#### INFORMATION SUPPLIED
──────────────────────────────
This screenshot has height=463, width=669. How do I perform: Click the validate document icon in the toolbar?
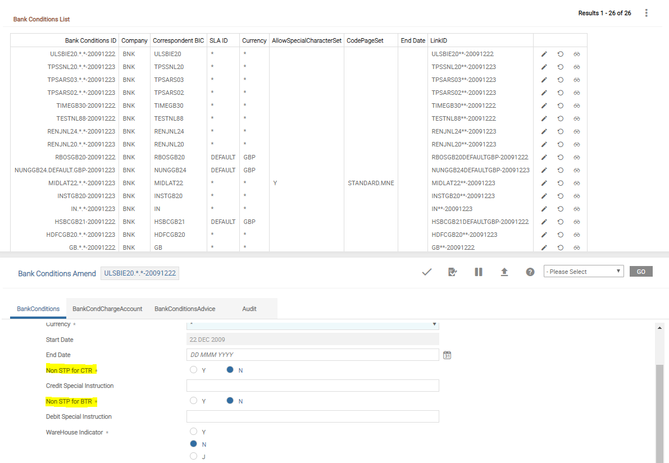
──────────────────────────────
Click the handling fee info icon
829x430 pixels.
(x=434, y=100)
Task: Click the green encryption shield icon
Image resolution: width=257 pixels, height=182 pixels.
──────────────────────────────
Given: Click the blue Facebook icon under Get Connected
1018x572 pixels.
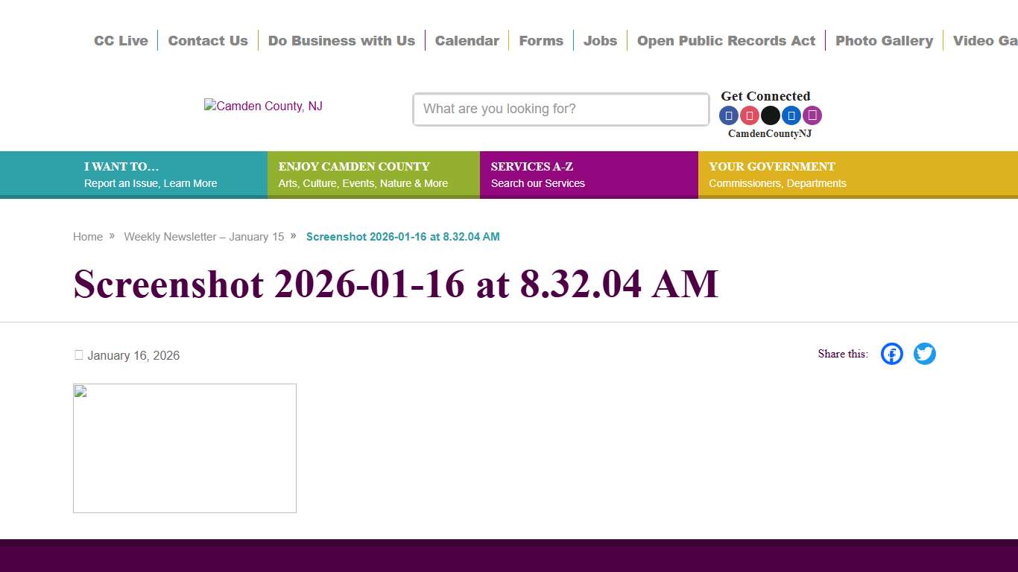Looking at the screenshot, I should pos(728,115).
──────────────────────────────
#### REQUIRED TASK
Give the rows from the line with "Task: Click the green encryption shield icon" to the line with "Image resolution: width=257", both included, as a numbered list without blank lines.

#### FINAL RESULT
1. Task: Click the green encryption shield icon
2. Image resolution: width=257 pixels, height=182 pixels.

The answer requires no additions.